We’re back from lunch! Are you? I hope so. It’s time to talk about what everyone has been talking about lately – Google’s obsession with freshness. Leading us on our journey are Janet Driscoll Miller, Kenny Hyder, and John Shehata. Danny says that Kenny is the reason we’re all here. He’s submitted to speak at SMX a thousands times (aw), but Danny never went for it. However, he really, really liked this one. Good going, Kenny! :)
However, Kenny’s not starting things off. That honor goes to Janet.
She’s going to talk about Query Deserves Freshness. It’s been around since 2007 and its unique to Google. It’s part of the Google algorithm. It determines which topics are hot. It examines news, blog stories, and the queries in Google. It tries to find information that is fresh about that topic and brings it to the top.
QDF In Action
She did a search back in July for the Home Run Derby. Up first was a blog about it from some guy with a blog. (hee) It outranked a NY Times article on the topic and the official MLB site. He was able to do that because of QDF. This is a great way for small business owners to “win” in search.
QDF is much faster to achieve because of two things:
- Caffeine Update: It launched in June 8, 2010. 50 percent fresher results for Web searches.
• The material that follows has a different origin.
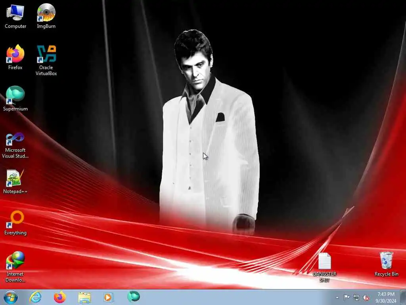Select the Oracle VirtualBox shortcut
This screenshot has width=406, height=305.
(46, 60)
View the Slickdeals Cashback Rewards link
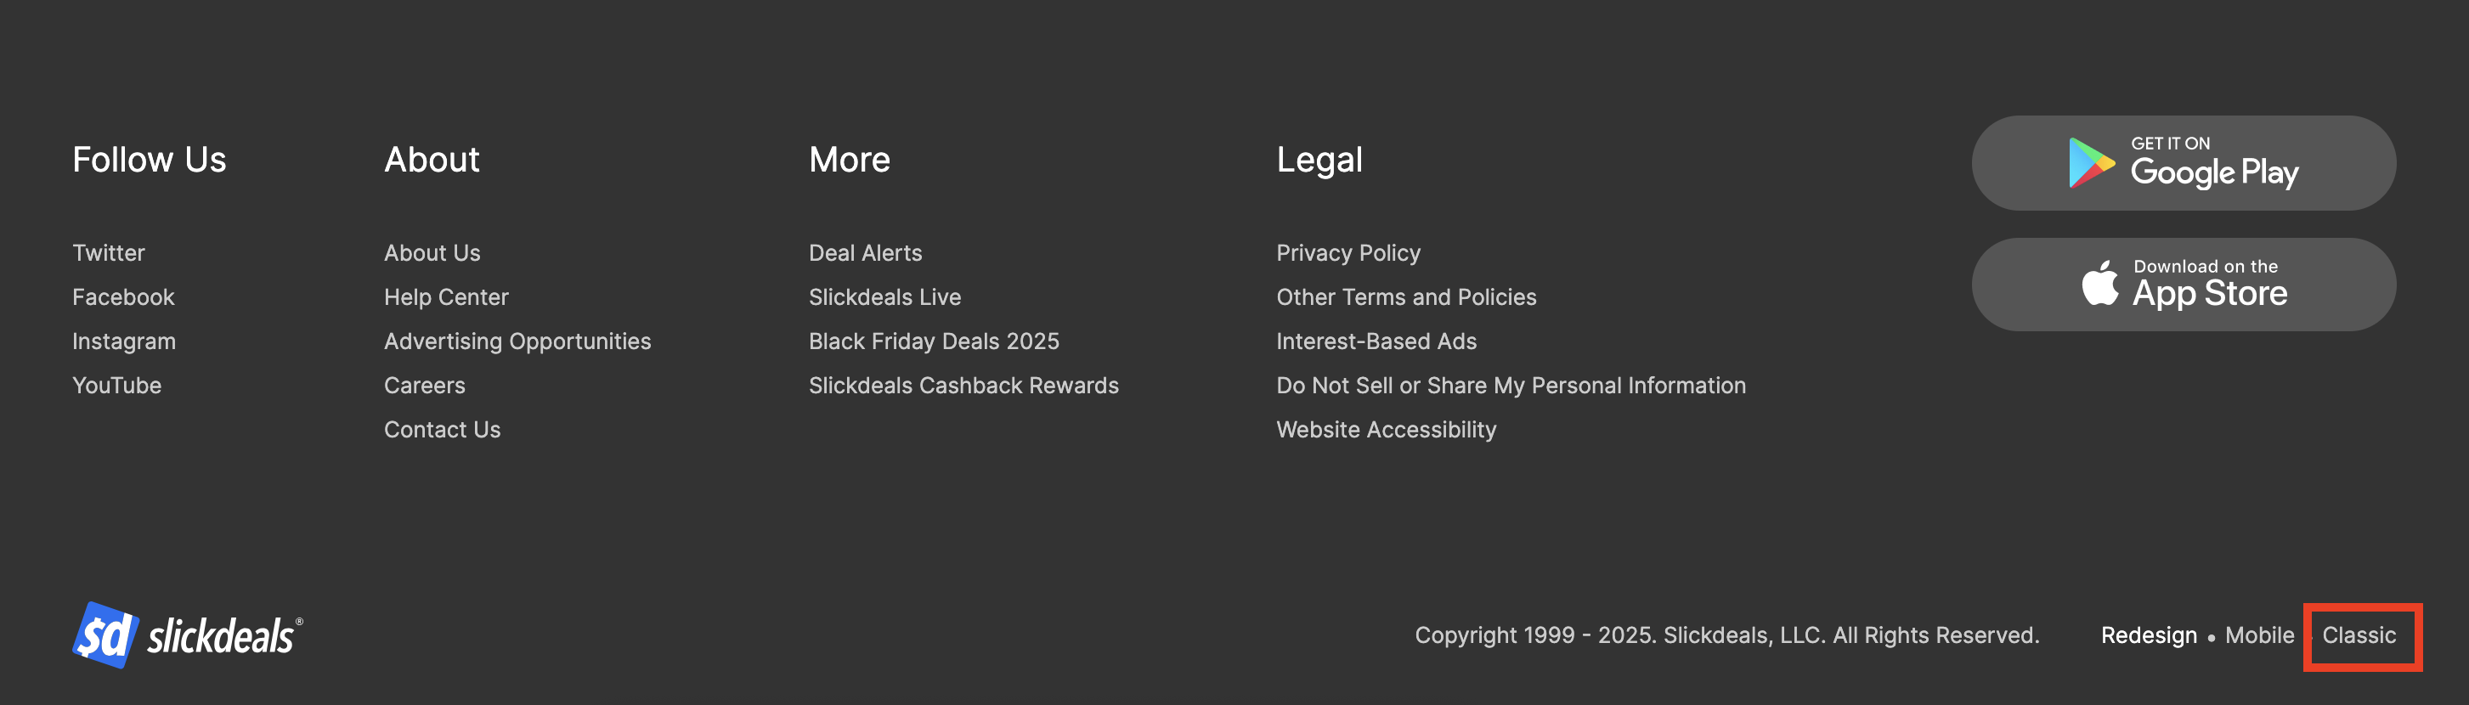This screenshot has height=705, width=2469. 963,385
According to Google: Whether it’s a news story, a blog or a forum post, you can now find links to relevant content much sooner after it is publishes than was possible ever before. [WOOHOO! Sorry…]
- Social Media: Twitter! Google can find out faster about stories you’re writing on your blog via the links being passed around on Twitter.
How can you identify QDF opportunities?
She likes to use Google Insights for Search. Once you’re in Google Insights, set up everything you want to look at it – then take the Embed This Chart code and place it on your site to create a dashboard so that you can monitor what’s happening on a regular basis. Janet uses some examples using NASCAR-related keywords. [She’s from the South, so she likes the NASCAR.] She shows how you can use the graphs to determine trending topics so you can identify spikes and take advantage. Pretty cool.
Things to keep in mind:
- You can only use five keywords in a graph
- Insights only updates every 24 hours
- Use your SEO keywords and competitor keywords in the graphs
Other possibilities for monitoring:
Google Trends
- Can pull the RSS feed
- has the top 20 most searched topics – updates every hour. They may not match your categories, keywords
Twitter Trending Topics
- Constant Updates
- Keywords tend to be shorter, broader due to 140 character limitations
How can you take advantage of QDF opportunities?
- You need a blog
- You need a Google Sitemap – Use the Google XML Sitemaps plugin
- Write a blog post immediately – Use keywords in the title tag and throughout the body. The title tag becomes the anchor text for links from Twitter. Ensure you do on-page SEO
- Spread the word – Twitter, Facebook Fan Pages
Next up is Kenny Hyder.
After the Caffeine Update, Google started playing around with results changing them by the hour or even more frequently for search results that were high traffic/high competition. A few weeks ago he took a few screen shots for [loans] at 9am and shows us how everything was ranking. By 10:45am, the top 5 have changed. At 11:30am, the top 5 are the same, but the bottom results are all brand new results that weren’t on the first page at all. Four minutes later, the results are all different again.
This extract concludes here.